However, this doctrine is virtually non-existent in US law and has been severely curtailed by the courts in Europe. This is because it is the essence of competition that a firm can choose freely with which undertakings to do business. To constitute an essential facility under which equal access is warranted, complainants must show that access to Chrome is indispensable to the carrying on of business in the market for advertising platforms, and that refusal of access eliminates all competition in the downstream market. A facility is not essential if alternative routes to the market exist, even if those routes are less advantageous. Chrome’s market share of 50% would be insufficient to attract liability as an essential facility because aggrieved advertising platforms can still access the market through alternative browsers, such as Safari or Microsoft Edge (formerly Internet Explorer). They can also persuade users to manually whitelist their platform by, for example, signing deals with content providers to condition access to the content upon manual whitelisting.

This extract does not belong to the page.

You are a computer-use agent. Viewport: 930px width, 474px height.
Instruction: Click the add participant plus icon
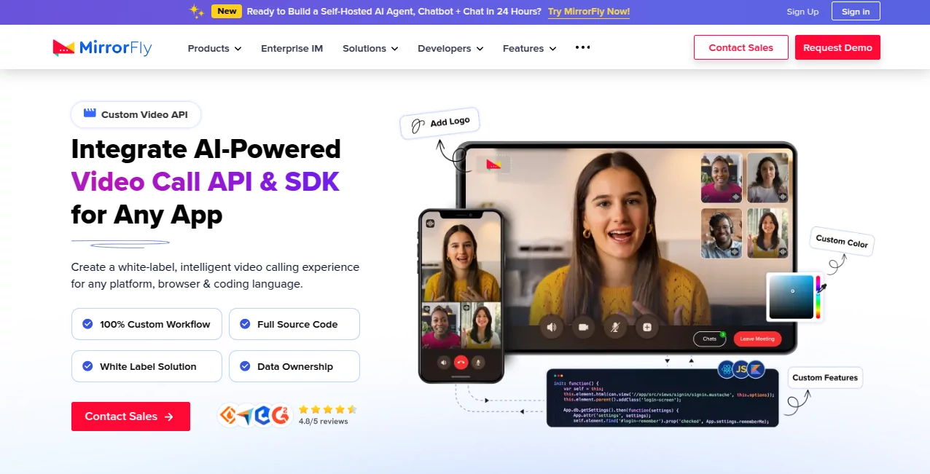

By blacklisting certain ad types, Google is sending a clear message to advertisers that, in order to have their ads displayed on Chrome, they must adhere to certain standards that conform to consumer expectations. It is well-known that web platforms must enact systems of governance to manage the potential for certain users to create negative externalities that reduce the value of the platform for all users. As long as Chrome faces competition in the browser market, it must continually improve its offering in line with or above its competitors’ browsers. Users clearly value a web-browsing experience that encompasses as few intrusive ads as possible, so Google’s election to set filtering as the default option should benefit consumers. If it does not, Google should be punished by the market: consumers that like intrusive ads should switch to rival browsers (or switch off Google’s blocker), and consumers that hate all ads (including Google’s) should switch to an ad-blocker that filters out all ads.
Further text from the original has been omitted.